Stored records:
----
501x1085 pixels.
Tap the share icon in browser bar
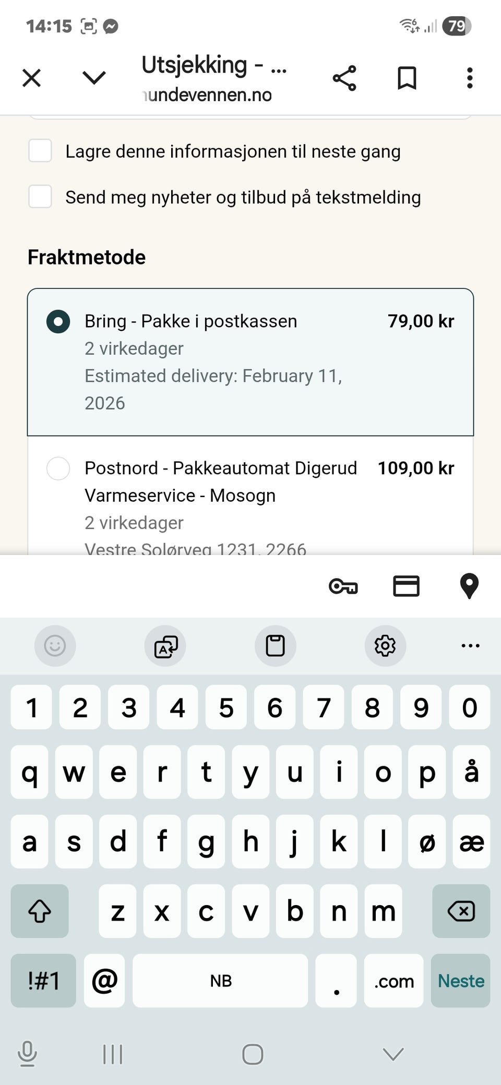coord(344,78)
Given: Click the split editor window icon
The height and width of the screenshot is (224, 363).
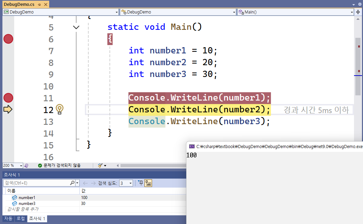Looking at the screenshot, I should click(358, 12).
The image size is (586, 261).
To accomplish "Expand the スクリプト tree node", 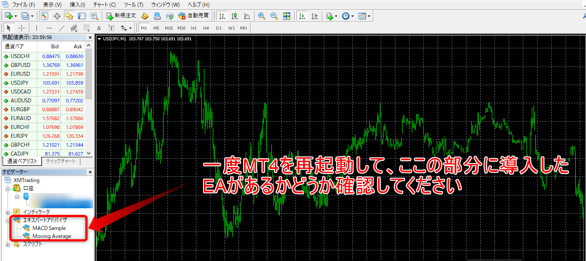I will click(8, 244).
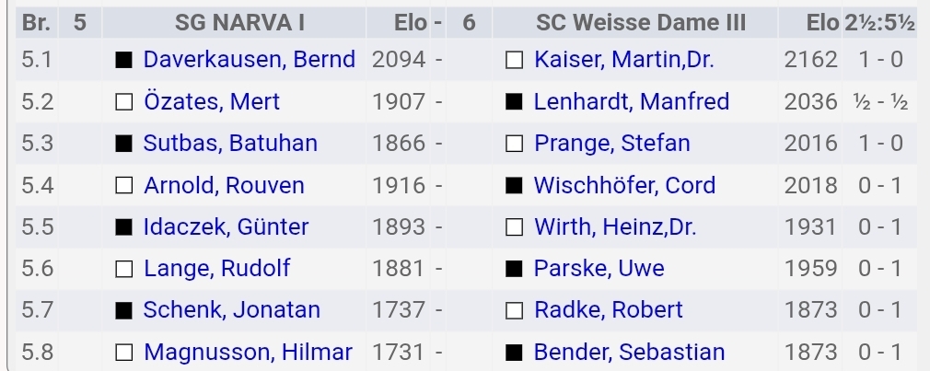Viewport: 930px width, 371px height.
Task: Click the Özates, Mert player link
Action: point(211,101)
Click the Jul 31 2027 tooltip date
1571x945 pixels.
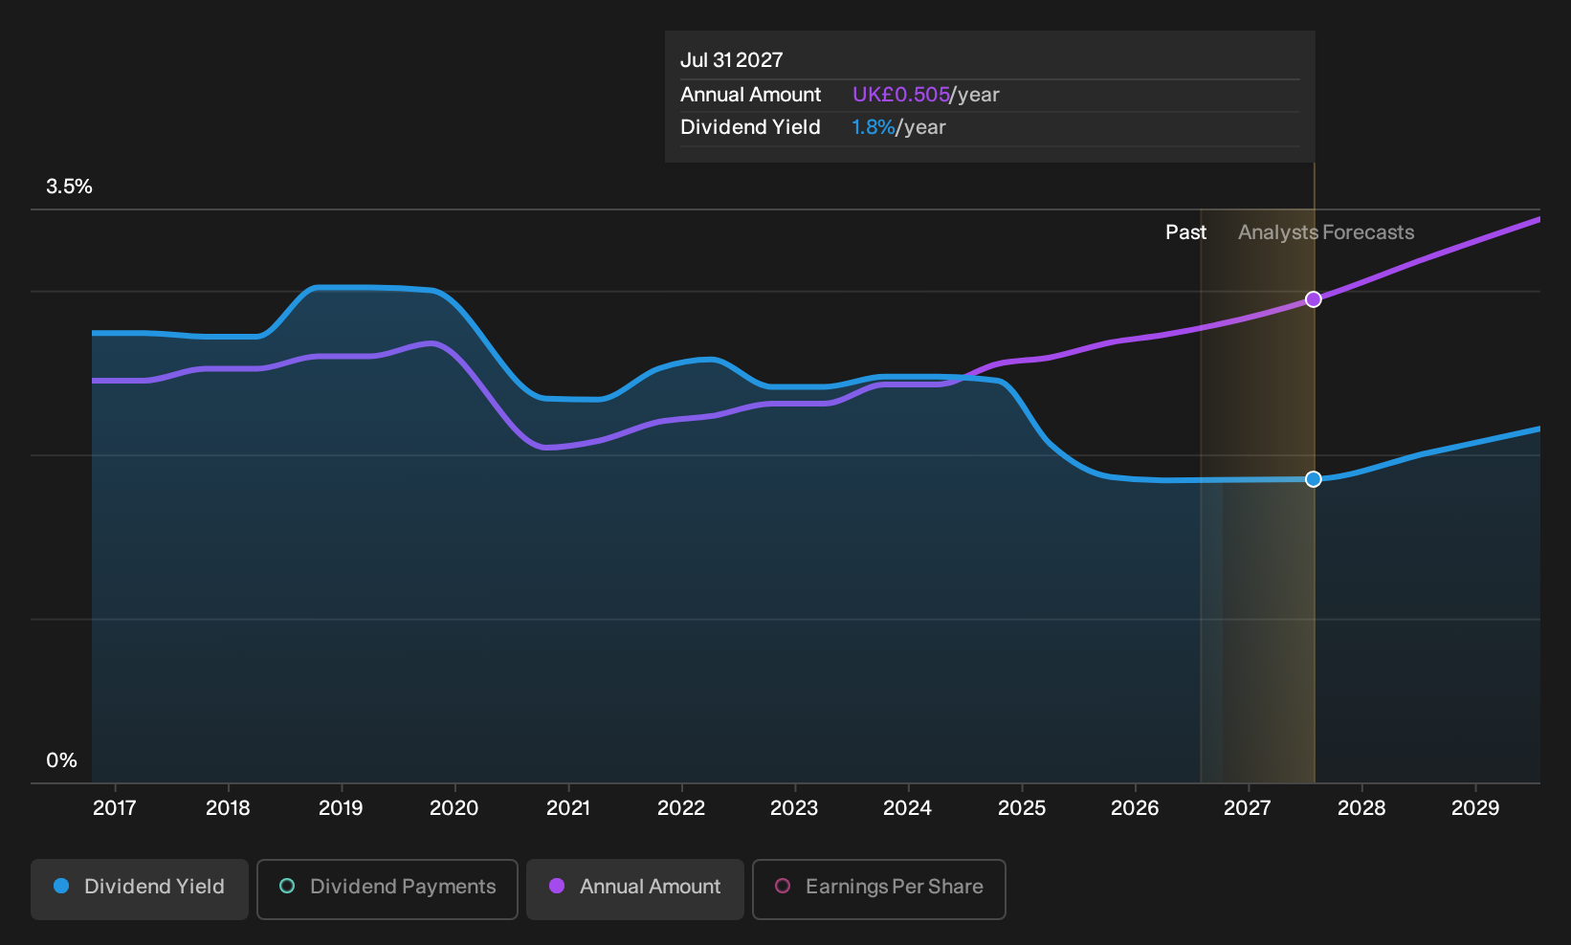tap(732, 60)
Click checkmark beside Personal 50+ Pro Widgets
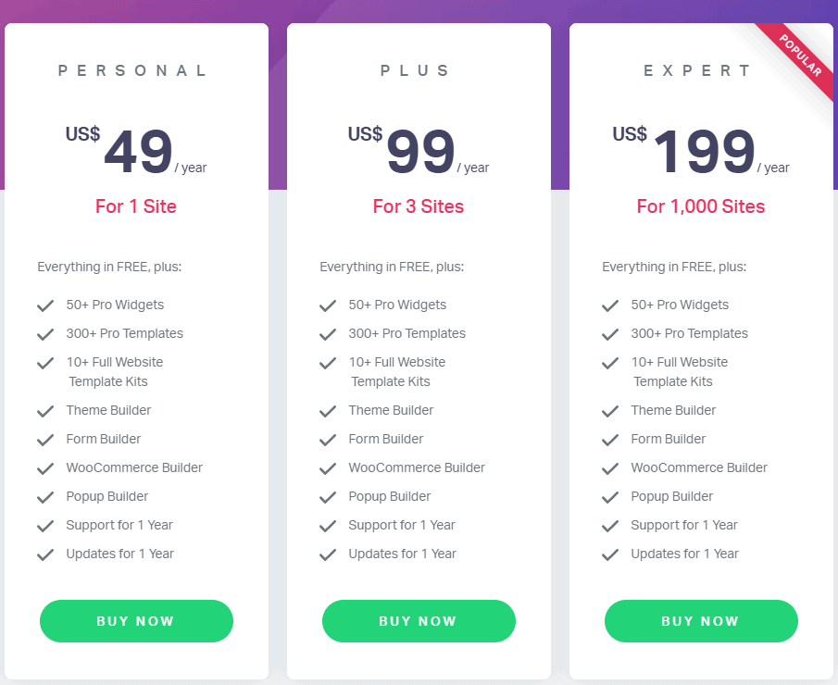Viewport: 838px width, 685px height. [45, 305]
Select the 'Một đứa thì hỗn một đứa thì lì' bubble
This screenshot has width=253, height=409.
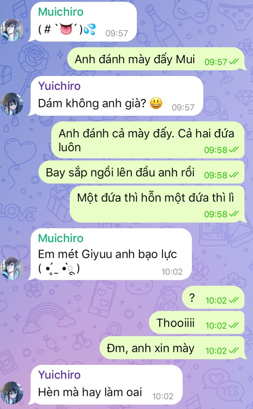(x=158, y=204)
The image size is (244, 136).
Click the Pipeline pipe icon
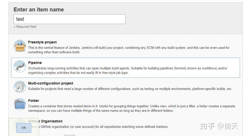point(20,66)
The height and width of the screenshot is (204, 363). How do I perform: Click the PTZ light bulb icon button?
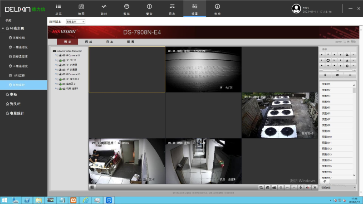pyautogui.click(x=325, y=75)
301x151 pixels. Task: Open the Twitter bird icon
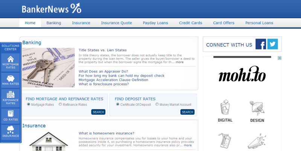[x=272, y=45]
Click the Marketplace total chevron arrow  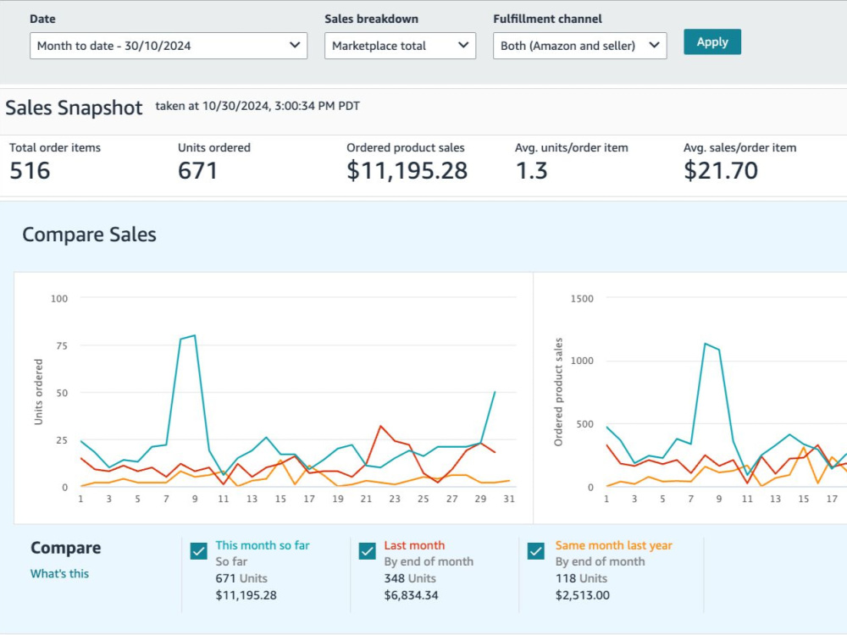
----
Task prompt:
Please write out exactly, and only, the lines from the beginning of the entries through the line containing "The image size is (586, 261).", including both and skipping all pictures.

Reply to the exercise:
501x1085 pixels.
Tap the share icon in browser bar
coord(344,78)
Given: Click the split editor window icon
The height and width of the screenshot is (224, 363).
Looking at the screenshot, I should click(358, 12).
The image size is (586, 261).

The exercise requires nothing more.